6. En second lieu, il ne ressort ni des termes des décisions attaquées ni des pièces des dossiers que le préfet des Hautes-Pyrénées n'aurait pas procédé à un examen réel et sérieux de la situation des requérants. Par suite, les moyens tirés du défaut d'examen réel et sérieux de leur situation doivent être écartés.
En ce qui concerne les moyens communs aux décisions portant obligation de quitter le territoire français :
Quant à la méconnaissance du droit d'être entendu :
7. Les requérants soutiennent que leur droit d'être entendu a été méconnu et qu'ils n'ont pas été mis en mesure de présenter utilement leurs observations sur les décisions en litige. Toutefois, dans le cas prévu au 4° de l'article L. 611-1 du code de l'entrée et du séjour des étrangers et du droit d'asile, où la décision faisant obligation de quitter le territoire français est prise après que la reconnaissance de la qualité de réfugié ou le bénéfice de la protection subsidiaire a été définitivement refusé à l'étranger, l'obligation de quitter le territoire français découle nécessairement du défaut de reconnaissance de cette qualité ou de ce bénéfice. En outre, l'étranger qui présente une demande d'asile ne saurait ignorer qu'en cas de rejet de sa demande, il pourra, si la reconnaissance de la qualité de réfugié ou le bénéfice de la protection subsidiaire lui a été définitivement refusé, faire l'objet d'une mesure d'éloignement du territoire français. Il lui appartient, lors du dépôt de sa demande d'asile, lequel doit en principe faire l'objet d'une présentation personnelle du demandeur à la préfecture, d'apporter à l'administration toutes les précisions qu'il juge utiles, et notamment celles de nature à permettre à l'administration d'apprécier son droit au séjour au regard d'autres fondements que celui de l'asile. Enfin, les requérants n'établissent pas avoir sollicité, en vain, un entretien avec les services préfectoraux ou avoir été empêchés de faire valoir leurs observations. Dans ces conditions, les moyens tirés de la méconnaissance du droit d'être entendu doivent être écartés.

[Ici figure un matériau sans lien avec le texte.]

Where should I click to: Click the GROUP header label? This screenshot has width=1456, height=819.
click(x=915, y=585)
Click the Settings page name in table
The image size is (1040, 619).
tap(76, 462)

Quant à la méconnaissance de l'article L.611-1 du code de l'entrée et du séjour des étrangers et du droit d'asile :
8. Aux termes de l'article L. 611-1 du code de l'entrée et du séjour des étrangers et du droit d'asile : " L'autorité administrative peut obliger un étranger à quitter le territoire français lorsqu'il se trouve dans les cas suivants : () 4° La reconnaissance de la qualité de réfugié ou le bénéfice de la protection subsidiaire a été définitivement refusé à l'étranger ou il ne bénéficie plus du droit de se maintenir sur le territoire français en application des articles L. 542-1 et L. 542-2, à moins qu'il ne soit titulaire de l'un des documents mentionnés au 3° ".
9. Par deux décisions du 17 mars 2023, l'Office français de protection des réfugiés et apatrides a rejeté les demandes d'asile de M. C et Mme E. Le droit des intéressés à se maintenir sur le territoire français a donc cessé à la date de notification de ces rejets, intervenue le 25 mars 2023. L'autorité préfectorale pouvait donc légalement prononcer l'obligation de quitter le territoire français sur le fondement du 4° de l'article L. 611-1 du code de l'entrée et du séjour des étrangers et du droit d'asile. Il ne ressort pas des pièces du dossier, notamment de la motivation des arrêtés du 9 octobre 2023, qu'en prenant les décisions portant obligation de quitter le territoire français, le préfet des Hautes-Pyrénées se serait estimé lié par les décisions de l'Office français de protection des réfugiés et apatrides du 17 mars 2023. Dès lors, les moyens doivent être écartés.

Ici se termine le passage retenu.